La vecchia Via Maestra è spezzata in due tratti dalla piazza dell’Annunziata, che ha una particolare forma a medaglione che ricorda uno degli ordini cavallereschi sabaudi; attorno alla piazza, sotto i portici, c’erano le botteghe degli artigiani.

Nell’Ottocento la reggia fu usata come caserma e Venaria diventò una città militare. In quel periodo la moda dettata dalle corti europee spinse i Savoia a preferirle la Palazzina di Caccia di Stupinigi.
Solo nel 2007, dopo i restauri della Soprintendenza, la residenza è stata aperta al pubblico e dichiarata dall’Unesco “Patrimonio dell’Umanità”.

La struttura della reggia ricorda quella di Versailles, vicino Parigi, anche se in scala ridotta ed è più piccola anche rispetto a quella più famosa di Caserta.

Galleria di Diana

Galleria di Diana

All’ingresso principale della dimora sabauda c’è la Galleria Grande, detta anche di Diana; al centro della corte d’onore si trova la fontana del cervo e stucchi barocchi ne abbelliscono la galleria. Nell’intonaco della facciata sono rappresentati cornucopie, frutti e conchiglie.

La parte seicentesca, realizzata proprio dall’architetto di corte Castellamonte, è separata da una fila di mattoni a vista da quella settecentesca progettata invece da Michelangelo Garove. Fu poi Filippo Juvarra, dopo la morte di Garove, a ricostruire la Galleria e realizzare la Citroniera (la serra che ospitava gli agrumi durante l’inverno) e la Scuderia Grande che ospitava fino a 160 cavalli.
Anche la Cappella di Sant’Uberto, patrono dei cacciatori, è stata progettata da Juvarra e costruita proprio a fianco alla reggia.
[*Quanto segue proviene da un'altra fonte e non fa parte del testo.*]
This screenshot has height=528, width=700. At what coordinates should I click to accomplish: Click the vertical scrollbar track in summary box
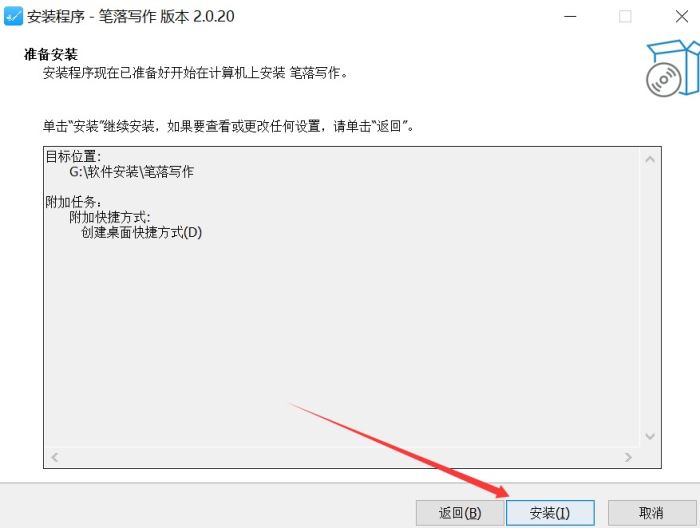coord(650,298)
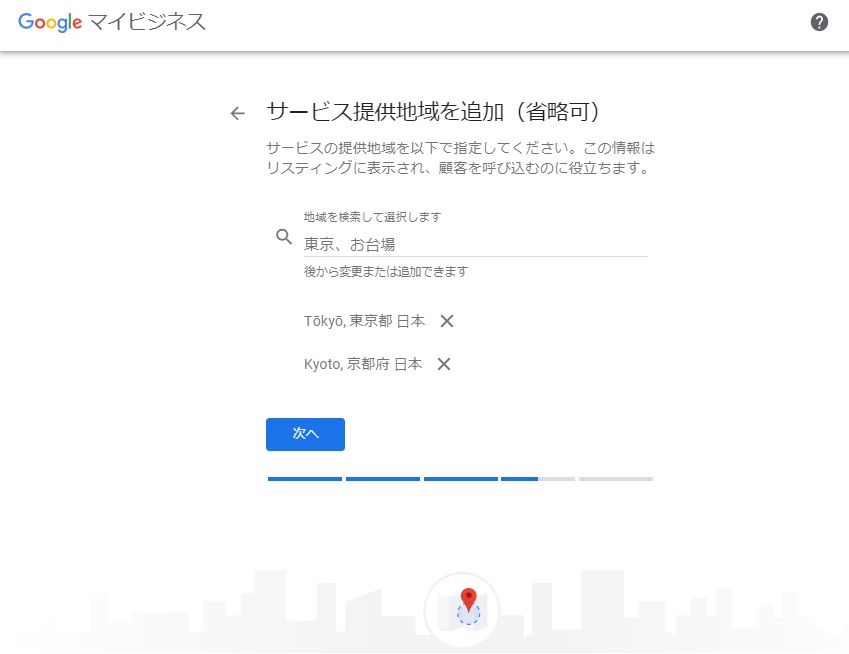Click the サービス提供地域を追加 heading
The image size is (849, 654).
point(432,111)
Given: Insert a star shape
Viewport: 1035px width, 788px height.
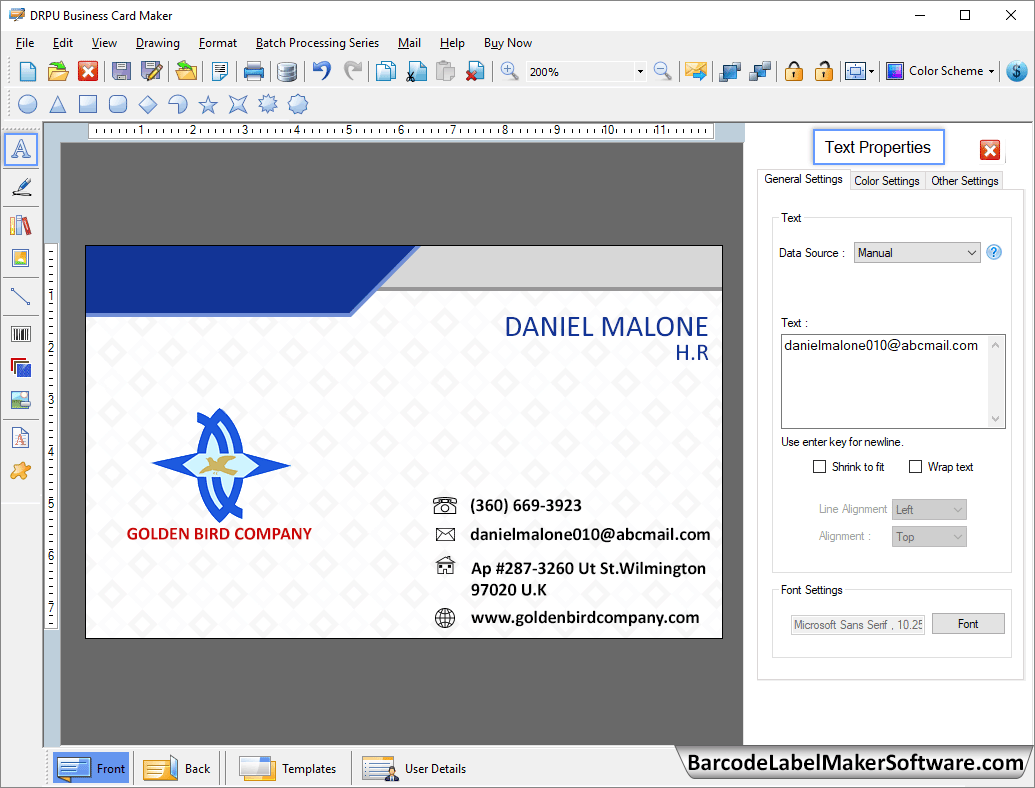Looking at the screenshot, I should tap(208, 104).
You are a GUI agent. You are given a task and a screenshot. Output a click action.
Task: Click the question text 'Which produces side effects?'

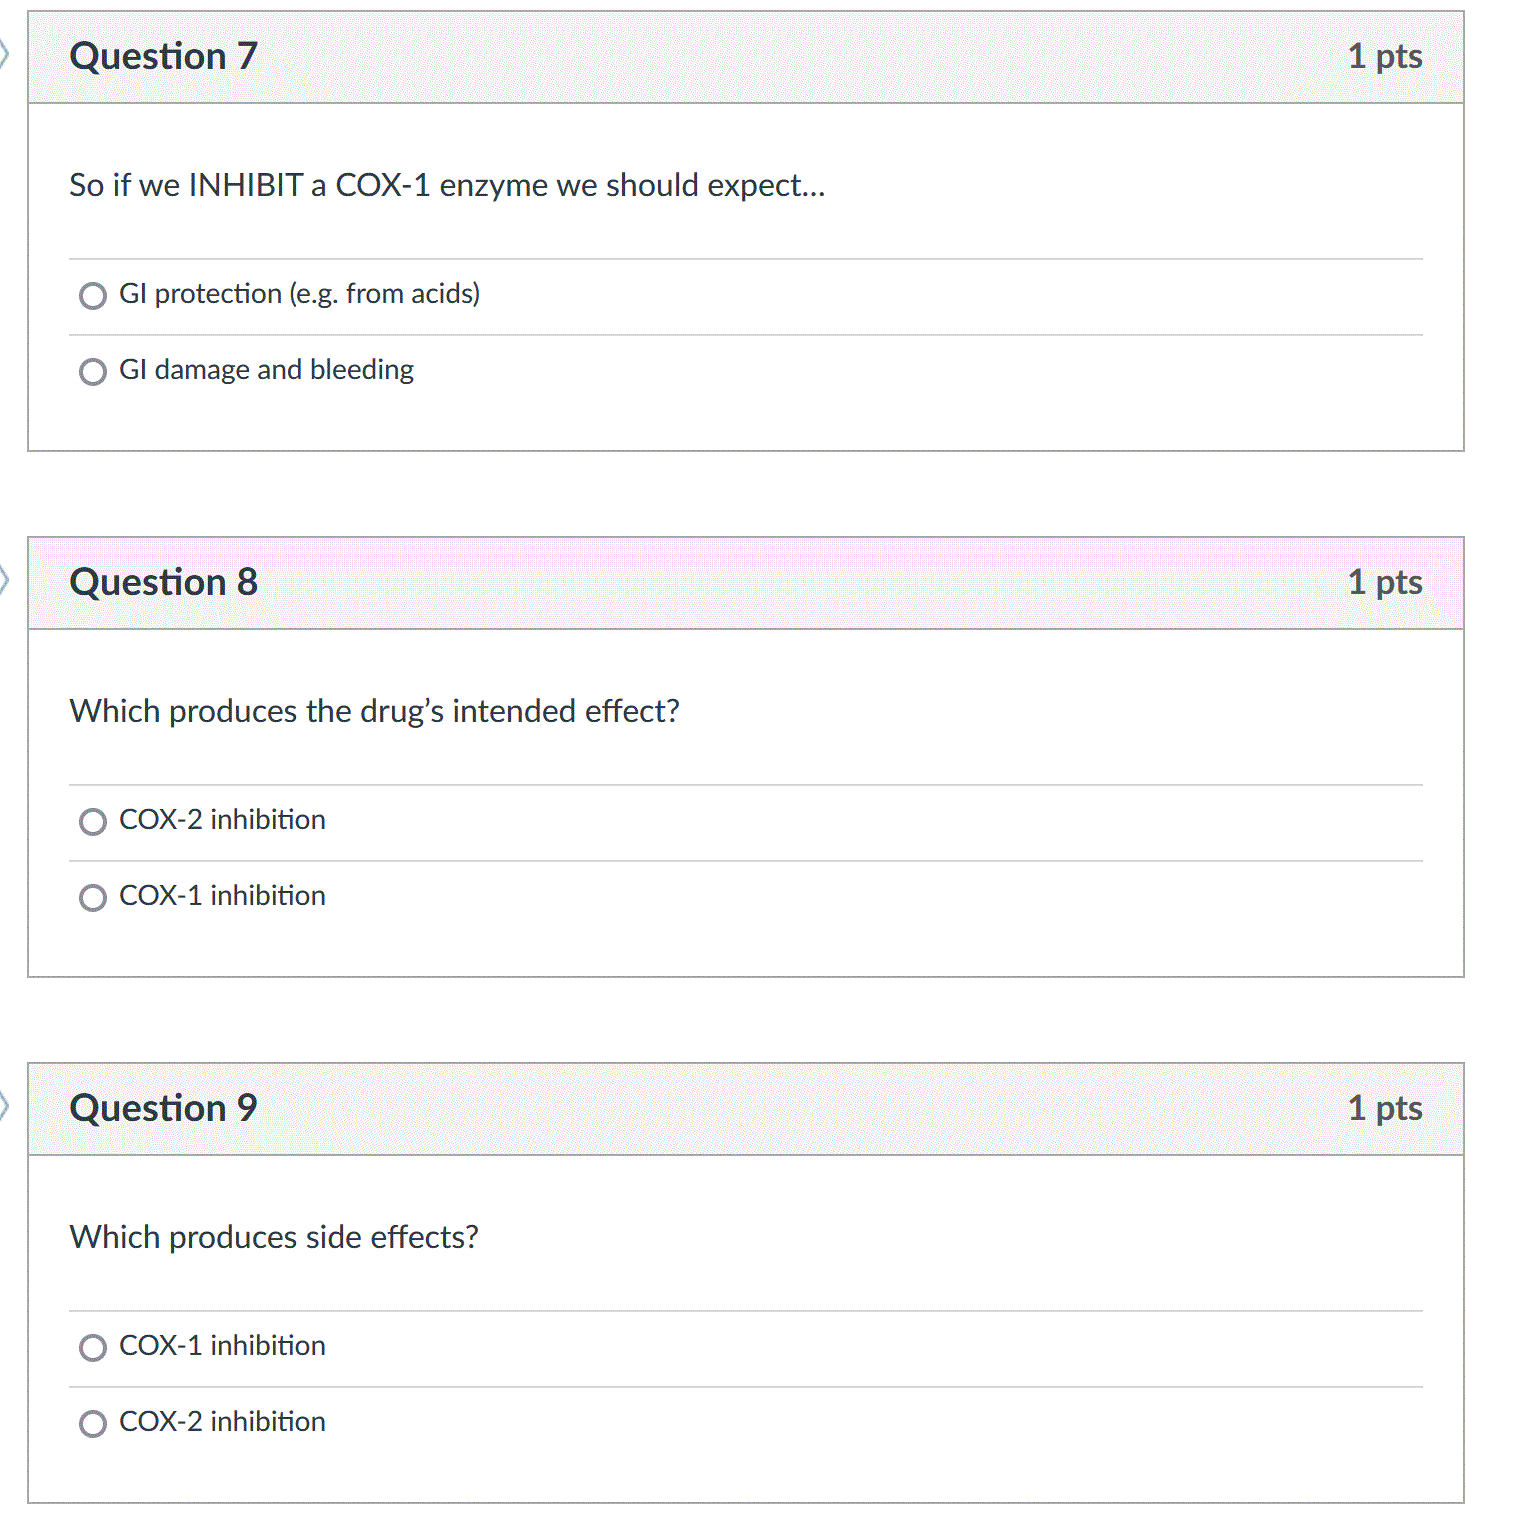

Del giardino all’italiana con tre terrazze che circondava la reggia oggi restano solo i disegni. L’architettura paesaggistica e il disegno accurato furono, infatti, sacrificati dai soldati francesi di Napoleone per farne una piazza d’armi. Recentemente si sta cercando di ricreare l’ambientazione originale della reggia con la ricostruzione dei giardini.

Attorno alla dimora sabauda c’è il Parco Regionale La Mandria: un’area di circa tremila ettari utilizzata dal XVI secolo come riserva di caccia della corte sabauda e dove spesso soggiornava il re e la sua corte.
Il nome La Mandria si deve al fatto che durante il regno di Vittorio Amedeo II è stato creato un allevamento di cavalli per le scuderie reali. Fu poi Vittorio Emanuele II a farne una tenuta di caccia e a costruire altri edifici. Oggi è una zona tutelata dove vivono in libertà varie specie di animali selvatici e dove ha sede il Centro Internazionale del cavallo.

Ma Venaria Reale non è stata solo una residenza sabauda, ma un centro importante di produzione della seta fin dal 1600, quando si iniziò a coltivare i gelsi, allevare i bachi da seta. Addirittura l’attività portò il centro a divenire il quinto polo piemontese di produzione della seta.
Non resta allora che raggiungerla e visitarla per scoprire la sua interessante e ricca storia cittadina.